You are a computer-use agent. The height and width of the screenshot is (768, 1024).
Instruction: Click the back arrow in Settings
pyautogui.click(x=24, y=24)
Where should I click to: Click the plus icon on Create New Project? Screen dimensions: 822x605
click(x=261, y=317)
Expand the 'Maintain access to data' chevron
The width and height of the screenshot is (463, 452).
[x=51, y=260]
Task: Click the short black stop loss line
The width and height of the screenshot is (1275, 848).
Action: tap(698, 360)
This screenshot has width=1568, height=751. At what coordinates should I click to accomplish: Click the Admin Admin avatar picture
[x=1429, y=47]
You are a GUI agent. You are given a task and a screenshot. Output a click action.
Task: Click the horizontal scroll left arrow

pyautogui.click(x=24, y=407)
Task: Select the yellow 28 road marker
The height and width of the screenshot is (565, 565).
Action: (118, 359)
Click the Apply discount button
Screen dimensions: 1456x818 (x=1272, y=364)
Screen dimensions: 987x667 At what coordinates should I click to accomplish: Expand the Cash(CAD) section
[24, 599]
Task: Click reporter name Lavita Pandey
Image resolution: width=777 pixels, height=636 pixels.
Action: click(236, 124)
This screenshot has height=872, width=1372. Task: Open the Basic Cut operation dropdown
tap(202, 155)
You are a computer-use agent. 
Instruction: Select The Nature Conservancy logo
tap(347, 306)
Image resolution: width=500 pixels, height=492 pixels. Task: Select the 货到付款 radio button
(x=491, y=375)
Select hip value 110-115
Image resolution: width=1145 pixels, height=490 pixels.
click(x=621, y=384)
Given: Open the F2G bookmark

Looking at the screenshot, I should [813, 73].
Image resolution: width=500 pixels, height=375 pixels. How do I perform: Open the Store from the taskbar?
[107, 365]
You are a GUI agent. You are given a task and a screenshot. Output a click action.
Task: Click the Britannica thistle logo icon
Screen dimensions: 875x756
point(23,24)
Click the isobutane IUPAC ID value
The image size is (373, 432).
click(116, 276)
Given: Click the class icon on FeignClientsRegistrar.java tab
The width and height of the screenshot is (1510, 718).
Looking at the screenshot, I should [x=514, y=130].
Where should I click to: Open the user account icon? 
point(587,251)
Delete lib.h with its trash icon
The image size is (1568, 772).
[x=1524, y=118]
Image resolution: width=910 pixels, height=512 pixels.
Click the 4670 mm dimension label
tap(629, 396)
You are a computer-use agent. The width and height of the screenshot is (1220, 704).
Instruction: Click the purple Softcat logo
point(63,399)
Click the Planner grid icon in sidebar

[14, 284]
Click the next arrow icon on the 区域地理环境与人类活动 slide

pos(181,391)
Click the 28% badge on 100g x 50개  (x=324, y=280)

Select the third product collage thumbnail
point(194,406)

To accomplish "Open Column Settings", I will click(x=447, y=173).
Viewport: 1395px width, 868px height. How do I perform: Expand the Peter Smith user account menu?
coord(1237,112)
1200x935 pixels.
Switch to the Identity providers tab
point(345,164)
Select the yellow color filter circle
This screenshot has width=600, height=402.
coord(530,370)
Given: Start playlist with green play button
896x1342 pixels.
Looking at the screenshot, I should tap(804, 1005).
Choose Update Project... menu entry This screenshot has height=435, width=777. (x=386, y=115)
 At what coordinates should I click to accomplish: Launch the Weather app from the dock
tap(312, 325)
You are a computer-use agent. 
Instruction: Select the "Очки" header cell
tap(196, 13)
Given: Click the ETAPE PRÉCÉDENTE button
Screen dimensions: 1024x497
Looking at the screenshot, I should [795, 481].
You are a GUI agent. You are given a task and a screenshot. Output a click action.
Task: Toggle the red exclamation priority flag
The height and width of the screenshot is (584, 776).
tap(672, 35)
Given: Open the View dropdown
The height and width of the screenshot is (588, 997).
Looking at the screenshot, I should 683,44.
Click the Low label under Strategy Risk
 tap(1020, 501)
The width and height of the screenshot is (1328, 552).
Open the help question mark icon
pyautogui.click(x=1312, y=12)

**GOAL OF THE EXERCISE**
In the data above, each line holding "computer" is to be found and copied.

**OUTPUT BELOW**
You are a computer-use agent. The height and width of the screenshot is (768, 1024).
You are a computer-use agent. 
You are a computer-use agent. The width and height of the screenshot is (1220, 704).
You are a computer-use agent. 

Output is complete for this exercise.